El primogénito de don Juan de Borbón y Sofía volvieron a coincidir en el año 1960 en otro evento real (en este caso la boda de la «princesa» Diana de Francia con el heredero de los duques de Witemberg), que tuvo lugar en el mismo castillo alemán de Althausen. Se saludaron cortésmente y hasta incluso bailaron en alguna ocasión, pero el corazón de
Juanito
seguía ligado (si bien es cierto que ya con altibajos y menos apasionamiento que en épocas pasadas) a los de Gabriela de Saboya y Olghina de Robilant. Todo ello al margen, por supuesto, de las consabidas aventuras erótico-sentimentales que, fiel al histórico mandato sexual borbónico, mantenía en aquellos apasionantes momentos de su vida (inicio de sus estudios universitarios en Madrid) con algunas bellas mujeres de su gentil entorno. Entre ellas, según algunos círculos bien informados del «tout Madrid» de la época, el que tenía con la famosa bailarina La Chunga, que arrasaba entonces por los escenarios de la capital y que parece ser le bailó al ligón
Juanito
algo mas que la danza del vientre.

Sin embargo, a pesar de que, como acabamos de señalar, Juan Carlos y Sofía se conocían desde hace años y nunca habían demostrado una atracción especial el uno por el otro, la cosa cambiaría de pronto, como por arte de magia, y esa fría amistad entre ambos pasaría en cuestión de semanas a tórrida relación amorosa con noviazgo oficial incluido. ¿Cupido o Franco? ¿Quién tuvo la culpa? Desgraciadamente para el abultado grupo de consumados románticos que existe en este país, Cupido no tendría nada que ver en esta ocasión. A mediados de 1960 el dictador, como ya hemos apuntado en páginas anteriores, no estaba nada dispuesto a aceptar el derrotero que había tomado le vida de su delfín tras regresar éste de las Academias militares e iniciar una corta carrera universitaria en Madrid. Así que después de estudiar a fondo los informes y propuestas del entorno monárquico-militar del joven, de valorar adecuadamente las informaciones procedentes del servicio secreto castrense, y oído el propio interesado, decidió (por vía testicular, como siempre) que, vistas las dificultades que existían para casarlo con alguna princesa de abolengo procedente de las elitistas monarquías nórdicas, la modesta realeza griega podía ser, si no la mejor opción, sí la más conveniente dadas las circunstancias del momento.

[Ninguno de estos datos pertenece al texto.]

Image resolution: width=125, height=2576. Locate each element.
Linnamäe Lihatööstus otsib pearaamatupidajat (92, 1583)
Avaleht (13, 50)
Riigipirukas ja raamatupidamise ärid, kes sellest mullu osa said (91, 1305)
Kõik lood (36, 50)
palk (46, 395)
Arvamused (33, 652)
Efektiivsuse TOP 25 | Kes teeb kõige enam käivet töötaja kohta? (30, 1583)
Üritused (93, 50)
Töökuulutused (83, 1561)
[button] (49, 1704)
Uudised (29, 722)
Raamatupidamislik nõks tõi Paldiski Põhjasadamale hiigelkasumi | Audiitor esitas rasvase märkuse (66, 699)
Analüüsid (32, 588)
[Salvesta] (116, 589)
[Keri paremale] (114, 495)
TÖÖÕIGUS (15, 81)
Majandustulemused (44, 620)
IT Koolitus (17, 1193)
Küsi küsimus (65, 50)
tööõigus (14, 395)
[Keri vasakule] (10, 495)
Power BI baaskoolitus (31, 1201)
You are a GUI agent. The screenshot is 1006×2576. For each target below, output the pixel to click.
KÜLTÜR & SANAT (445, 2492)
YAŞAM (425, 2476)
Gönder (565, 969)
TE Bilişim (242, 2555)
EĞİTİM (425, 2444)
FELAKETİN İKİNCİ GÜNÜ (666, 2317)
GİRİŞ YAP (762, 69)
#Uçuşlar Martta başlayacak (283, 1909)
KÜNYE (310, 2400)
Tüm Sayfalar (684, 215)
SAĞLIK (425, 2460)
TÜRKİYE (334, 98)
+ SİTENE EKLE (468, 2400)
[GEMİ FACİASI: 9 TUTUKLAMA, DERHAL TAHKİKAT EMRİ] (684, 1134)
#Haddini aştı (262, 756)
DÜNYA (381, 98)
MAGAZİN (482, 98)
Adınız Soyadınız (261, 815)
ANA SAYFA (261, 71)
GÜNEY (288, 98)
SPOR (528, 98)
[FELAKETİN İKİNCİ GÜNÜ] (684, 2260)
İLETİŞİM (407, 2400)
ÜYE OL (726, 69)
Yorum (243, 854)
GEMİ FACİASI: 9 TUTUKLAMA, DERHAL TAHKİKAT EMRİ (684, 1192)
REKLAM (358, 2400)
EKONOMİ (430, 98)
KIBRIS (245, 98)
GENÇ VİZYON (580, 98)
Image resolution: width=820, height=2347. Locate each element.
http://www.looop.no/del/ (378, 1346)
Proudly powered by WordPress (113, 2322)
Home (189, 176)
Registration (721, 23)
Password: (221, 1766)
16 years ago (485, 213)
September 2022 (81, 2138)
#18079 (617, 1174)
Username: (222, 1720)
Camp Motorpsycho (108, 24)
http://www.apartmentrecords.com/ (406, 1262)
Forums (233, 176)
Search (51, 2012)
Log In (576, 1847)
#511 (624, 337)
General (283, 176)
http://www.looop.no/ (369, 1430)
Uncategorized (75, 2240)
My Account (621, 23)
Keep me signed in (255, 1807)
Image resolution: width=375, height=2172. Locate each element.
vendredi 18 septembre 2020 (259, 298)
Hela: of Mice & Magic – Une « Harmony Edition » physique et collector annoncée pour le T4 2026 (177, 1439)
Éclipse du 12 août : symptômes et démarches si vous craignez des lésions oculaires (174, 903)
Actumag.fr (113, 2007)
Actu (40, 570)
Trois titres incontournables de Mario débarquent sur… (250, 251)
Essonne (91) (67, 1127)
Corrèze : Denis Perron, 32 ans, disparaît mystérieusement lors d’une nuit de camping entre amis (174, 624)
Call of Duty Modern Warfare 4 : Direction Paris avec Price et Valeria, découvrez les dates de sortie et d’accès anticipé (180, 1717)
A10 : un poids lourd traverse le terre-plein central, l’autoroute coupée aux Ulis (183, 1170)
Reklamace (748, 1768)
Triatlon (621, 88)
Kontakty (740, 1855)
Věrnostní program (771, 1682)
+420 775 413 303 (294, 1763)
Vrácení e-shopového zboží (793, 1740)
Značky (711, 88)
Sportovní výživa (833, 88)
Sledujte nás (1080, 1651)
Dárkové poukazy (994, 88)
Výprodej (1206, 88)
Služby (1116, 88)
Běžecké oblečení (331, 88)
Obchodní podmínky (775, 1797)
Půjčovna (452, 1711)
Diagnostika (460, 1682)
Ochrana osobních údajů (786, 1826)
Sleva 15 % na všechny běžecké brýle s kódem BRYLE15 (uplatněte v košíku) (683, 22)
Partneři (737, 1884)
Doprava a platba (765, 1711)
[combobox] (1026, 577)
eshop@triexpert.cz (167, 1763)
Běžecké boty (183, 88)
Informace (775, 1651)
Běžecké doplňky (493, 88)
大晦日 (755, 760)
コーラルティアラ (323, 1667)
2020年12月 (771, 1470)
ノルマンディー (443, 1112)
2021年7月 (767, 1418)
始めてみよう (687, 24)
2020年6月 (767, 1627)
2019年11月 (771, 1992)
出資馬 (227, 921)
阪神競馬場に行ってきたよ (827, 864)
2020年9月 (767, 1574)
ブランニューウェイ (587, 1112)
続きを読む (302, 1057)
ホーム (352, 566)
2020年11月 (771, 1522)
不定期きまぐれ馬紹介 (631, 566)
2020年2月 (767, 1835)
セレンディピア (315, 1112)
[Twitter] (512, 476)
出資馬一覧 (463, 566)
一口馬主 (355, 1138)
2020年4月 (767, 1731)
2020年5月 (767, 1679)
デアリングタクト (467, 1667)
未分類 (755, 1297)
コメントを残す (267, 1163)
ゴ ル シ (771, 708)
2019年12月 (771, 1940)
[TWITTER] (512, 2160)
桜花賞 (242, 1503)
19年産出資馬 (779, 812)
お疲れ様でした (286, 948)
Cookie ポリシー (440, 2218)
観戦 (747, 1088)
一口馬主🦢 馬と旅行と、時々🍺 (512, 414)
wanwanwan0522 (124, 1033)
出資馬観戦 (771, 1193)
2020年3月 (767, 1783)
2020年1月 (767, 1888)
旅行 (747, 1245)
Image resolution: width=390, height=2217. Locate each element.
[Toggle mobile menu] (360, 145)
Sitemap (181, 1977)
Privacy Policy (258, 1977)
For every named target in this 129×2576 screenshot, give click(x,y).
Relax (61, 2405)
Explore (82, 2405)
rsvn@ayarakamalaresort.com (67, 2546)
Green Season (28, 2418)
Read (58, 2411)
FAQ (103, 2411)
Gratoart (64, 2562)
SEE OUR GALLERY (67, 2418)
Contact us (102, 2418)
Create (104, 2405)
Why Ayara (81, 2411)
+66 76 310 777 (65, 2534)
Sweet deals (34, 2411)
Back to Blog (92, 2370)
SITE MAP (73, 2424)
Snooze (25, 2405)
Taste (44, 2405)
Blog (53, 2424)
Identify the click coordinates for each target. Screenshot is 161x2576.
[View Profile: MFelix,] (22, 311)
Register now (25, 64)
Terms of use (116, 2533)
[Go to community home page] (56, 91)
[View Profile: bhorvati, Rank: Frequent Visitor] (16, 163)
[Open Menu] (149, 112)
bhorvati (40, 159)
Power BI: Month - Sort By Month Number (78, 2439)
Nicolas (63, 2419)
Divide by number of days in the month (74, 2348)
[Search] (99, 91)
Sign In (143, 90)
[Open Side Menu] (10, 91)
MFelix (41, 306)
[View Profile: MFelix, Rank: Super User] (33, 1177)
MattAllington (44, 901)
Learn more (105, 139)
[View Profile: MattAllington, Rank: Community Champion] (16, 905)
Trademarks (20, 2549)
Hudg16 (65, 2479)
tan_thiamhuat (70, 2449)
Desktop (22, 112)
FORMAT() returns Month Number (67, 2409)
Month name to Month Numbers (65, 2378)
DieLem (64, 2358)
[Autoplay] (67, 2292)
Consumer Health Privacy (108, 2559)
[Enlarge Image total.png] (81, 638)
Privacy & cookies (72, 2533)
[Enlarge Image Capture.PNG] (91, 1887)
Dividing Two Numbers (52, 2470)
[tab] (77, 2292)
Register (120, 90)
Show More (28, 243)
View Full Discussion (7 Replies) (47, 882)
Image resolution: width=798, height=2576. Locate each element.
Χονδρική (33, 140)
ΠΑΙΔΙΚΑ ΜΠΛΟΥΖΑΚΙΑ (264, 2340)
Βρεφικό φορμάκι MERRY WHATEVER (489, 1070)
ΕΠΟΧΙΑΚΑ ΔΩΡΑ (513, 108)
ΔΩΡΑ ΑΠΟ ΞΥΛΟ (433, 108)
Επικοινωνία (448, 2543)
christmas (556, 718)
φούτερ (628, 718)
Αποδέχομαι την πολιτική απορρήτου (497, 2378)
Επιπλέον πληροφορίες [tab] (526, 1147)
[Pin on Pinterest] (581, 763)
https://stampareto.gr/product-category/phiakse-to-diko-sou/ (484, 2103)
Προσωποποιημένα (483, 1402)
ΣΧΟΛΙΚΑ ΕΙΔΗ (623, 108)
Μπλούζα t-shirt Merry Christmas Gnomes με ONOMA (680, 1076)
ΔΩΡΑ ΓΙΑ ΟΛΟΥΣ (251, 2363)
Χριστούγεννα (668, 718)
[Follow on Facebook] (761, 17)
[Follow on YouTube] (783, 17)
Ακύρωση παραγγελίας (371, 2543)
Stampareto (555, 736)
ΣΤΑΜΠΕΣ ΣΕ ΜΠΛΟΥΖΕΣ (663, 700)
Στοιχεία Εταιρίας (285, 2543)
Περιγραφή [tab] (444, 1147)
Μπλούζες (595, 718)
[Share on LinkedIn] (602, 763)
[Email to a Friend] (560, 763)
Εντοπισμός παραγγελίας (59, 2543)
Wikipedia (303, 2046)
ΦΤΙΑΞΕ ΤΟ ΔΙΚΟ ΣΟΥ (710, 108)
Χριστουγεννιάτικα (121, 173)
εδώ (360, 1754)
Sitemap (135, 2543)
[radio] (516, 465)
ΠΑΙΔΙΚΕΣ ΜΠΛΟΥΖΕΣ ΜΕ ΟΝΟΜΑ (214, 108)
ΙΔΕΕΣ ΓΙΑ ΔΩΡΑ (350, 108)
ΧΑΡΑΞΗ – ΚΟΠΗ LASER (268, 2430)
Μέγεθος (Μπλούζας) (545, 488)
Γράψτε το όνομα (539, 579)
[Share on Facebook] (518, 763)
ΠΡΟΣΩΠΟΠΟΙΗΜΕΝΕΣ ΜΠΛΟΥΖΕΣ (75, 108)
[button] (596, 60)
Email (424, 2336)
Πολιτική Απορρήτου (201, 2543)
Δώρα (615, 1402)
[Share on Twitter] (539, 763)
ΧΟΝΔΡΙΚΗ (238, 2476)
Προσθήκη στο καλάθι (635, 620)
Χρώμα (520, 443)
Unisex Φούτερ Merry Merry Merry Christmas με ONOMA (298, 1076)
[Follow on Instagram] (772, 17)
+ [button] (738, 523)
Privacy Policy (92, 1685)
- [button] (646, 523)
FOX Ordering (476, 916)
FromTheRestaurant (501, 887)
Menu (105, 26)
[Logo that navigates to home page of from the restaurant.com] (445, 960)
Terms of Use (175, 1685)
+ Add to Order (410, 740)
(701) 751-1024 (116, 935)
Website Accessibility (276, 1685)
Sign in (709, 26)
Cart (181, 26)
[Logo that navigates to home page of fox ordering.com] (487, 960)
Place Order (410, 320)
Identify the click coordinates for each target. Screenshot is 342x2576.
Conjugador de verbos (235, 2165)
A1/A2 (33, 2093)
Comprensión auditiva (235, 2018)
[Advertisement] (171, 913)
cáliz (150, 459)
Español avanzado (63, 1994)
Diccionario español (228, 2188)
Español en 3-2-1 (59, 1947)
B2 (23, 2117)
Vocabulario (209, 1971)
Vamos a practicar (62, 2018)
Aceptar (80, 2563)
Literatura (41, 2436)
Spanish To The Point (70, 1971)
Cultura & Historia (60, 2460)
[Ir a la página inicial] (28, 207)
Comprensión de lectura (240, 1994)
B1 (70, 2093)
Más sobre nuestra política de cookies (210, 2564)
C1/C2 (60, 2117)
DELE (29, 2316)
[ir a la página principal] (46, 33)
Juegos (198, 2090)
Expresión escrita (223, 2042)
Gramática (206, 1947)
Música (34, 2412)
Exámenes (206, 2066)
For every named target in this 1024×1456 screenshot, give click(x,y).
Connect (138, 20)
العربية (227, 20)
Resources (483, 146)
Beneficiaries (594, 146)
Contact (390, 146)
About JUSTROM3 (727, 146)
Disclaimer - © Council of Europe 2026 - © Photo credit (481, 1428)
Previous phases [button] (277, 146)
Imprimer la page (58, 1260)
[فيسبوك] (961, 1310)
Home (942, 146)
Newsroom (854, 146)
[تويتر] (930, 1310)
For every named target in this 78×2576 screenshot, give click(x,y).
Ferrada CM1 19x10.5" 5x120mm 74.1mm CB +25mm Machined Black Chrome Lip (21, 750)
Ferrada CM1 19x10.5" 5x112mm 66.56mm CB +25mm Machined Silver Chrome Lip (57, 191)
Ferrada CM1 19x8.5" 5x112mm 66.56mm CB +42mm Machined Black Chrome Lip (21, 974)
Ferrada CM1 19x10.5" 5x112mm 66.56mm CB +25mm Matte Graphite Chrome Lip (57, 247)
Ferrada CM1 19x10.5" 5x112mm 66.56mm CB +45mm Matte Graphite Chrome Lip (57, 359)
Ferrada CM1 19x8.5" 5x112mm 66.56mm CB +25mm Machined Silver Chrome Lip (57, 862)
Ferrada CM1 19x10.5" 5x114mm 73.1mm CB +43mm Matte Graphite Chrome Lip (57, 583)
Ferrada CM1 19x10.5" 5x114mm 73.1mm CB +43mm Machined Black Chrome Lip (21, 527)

Franco temía que el muchacho, con tanta bella mujer a su alrededor (las suecas acababan de desembarcar en las playas españolas y el «destape» hacía ya estragos en la capital de la nación) se maleara más de lo que ya estaba y acabara liándose para siempre con cualquier pelandusca de tres al cuarto que lo volviera loco entre sabanas.

Y sin pensárselo dos veces, el autócrata gallego nombró como valedor mayor de la operación matrimonial de altos vuelos que tenía in mente al ¡como no! omnipresente Alfonso Armada, que llevaba ya muchos años al servicio personal del infante y… también, aunque más en secreto, al suyo propio. No conviene olvidar que Alfonso Armada era, en aquellos precisos momentos, un ambicioso militar (y, por supuesto, un redomado monárquico) que nadaba entre las procelosas aguas de esas dos íntimas debilidades y que soñaba con que un no lejano día su respetado superior jerárquico castrense, el generalísimo Franco, hiciera rey a su amado príncipe del alma.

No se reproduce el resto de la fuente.